Gastroschisis, an abdominal wall defect
A new study published this week in Obstetrics and Gynecology reports on the rise in the incidence of a birth defect called gastroschisis, an abdominal wall defect. The study was large, reviewing over 4700 cases of gastroschisis occurring in 15 states from 1995-2005. While the condition is still relatively uncommon, the number of cases nearly doubled in the ten year period (from 2.32 to 4.42 per 10,000 live births). The highest rates (11.45 per 10,000) proved to be in non-Hispanic white teen mothers. Women younger than age 20 were over seven times more likely to have a baby with gastroschisis compared with women aged 25-29. Why? We don’t yet know.
In gastroschisis, the baby has an opening in the abdominal wall, usually on the right side near the belly button. During pregnancy, part or all of the baby’s intestines come out through the opening. Sometimes the baby’s stomach and liver also may be outside the body.
The intestines and other organs float in the amniotic fluid that surrounds the baby in the uterus. The amniotic fluid can irritate the baby’s intestines, sometimes causing them to swell, twist or get shorter. As a result, some babies have lasting intestinal problems. Babies with gastroschisis usually don’t have any other birth defects.
If a baby has a small abdominal wall defect (only part of the intestine is outside the body), he will probably have surgery within 12 to 24 hours of birth. The surgeon will place the intestine back inside the abdomen and close the opening.
If a baby has a larger defect, however, the surgery may take place in stages. In some cases, the baby’s intestines may be swollen or the abdomen may not have grown enough to hold them. The surgeon may place the intestines in a tall plastic container called a “silo.” The silo is positioned over the opening in the abdomen. Over several days or weeks, the surgeon will gradually tighten the silo. This helps to push the intestines and other organs back inside the abdomen. Once all the organs are inside, the surgeon will remove the silo and close the opening.

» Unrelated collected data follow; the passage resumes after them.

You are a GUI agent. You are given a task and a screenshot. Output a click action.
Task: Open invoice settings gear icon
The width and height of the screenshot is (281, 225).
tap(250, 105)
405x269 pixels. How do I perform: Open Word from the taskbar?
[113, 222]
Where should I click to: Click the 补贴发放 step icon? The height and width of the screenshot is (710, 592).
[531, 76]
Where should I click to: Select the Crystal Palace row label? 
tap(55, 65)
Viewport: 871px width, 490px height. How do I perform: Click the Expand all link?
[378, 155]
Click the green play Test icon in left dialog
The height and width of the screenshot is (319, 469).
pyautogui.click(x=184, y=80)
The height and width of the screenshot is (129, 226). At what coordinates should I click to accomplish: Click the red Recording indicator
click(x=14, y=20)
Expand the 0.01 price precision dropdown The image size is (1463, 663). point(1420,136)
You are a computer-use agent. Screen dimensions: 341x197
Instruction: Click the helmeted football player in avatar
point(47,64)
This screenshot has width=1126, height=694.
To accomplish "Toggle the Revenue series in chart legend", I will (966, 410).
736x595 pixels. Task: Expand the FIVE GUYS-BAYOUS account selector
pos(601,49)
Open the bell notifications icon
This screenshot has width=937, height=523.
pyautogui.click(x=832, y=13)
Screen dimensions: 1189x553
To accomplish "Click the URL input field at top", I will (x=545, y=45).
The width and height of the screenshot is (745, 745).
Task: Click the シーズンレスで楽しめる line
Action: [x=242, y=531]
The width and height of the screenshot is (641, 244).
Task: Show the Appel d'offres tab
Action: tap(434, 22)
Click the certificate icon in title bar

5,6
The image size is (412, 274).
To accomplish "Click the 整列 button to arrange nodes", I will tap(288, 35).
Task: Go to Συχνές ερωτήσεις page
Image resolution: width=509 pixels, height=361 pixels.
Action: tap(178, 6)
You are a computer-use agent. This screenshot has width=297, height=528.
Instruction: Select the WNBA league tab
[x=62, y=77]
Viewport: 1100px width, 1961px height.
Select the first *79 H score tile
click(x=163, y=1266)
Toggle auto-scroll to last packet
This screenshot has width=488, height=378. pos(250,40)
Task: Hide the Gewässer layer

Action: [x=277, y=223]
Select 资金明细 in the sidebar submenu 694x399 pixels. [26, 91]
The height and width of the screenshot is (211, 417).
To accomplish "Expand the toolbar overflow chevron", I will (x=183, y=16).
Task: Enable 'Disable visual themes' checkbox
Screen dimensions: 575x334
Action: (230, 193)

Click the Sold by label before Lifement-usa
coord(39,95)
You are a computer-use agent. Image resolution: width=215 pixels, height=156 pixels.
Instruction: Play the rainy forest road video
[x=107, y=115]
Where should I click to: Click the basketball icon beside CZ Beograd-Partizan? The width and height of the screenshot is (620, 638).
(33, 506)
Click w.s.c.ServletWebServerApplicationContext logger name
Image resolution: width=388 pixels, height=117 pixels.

While life starts for these little ones with what seems an intense ordeal, most babies with gastroschisis recover and develop normally. Some have feeding problems that last at least through early childhood but most eventually outgrow these problems.
More research is needed into the cause of gastroschisis. The March of Dimes has and is funding a number of grants on research involving abdominal wall defects and we will continue to look into the causes so that hopefully one day these defects can be prevented.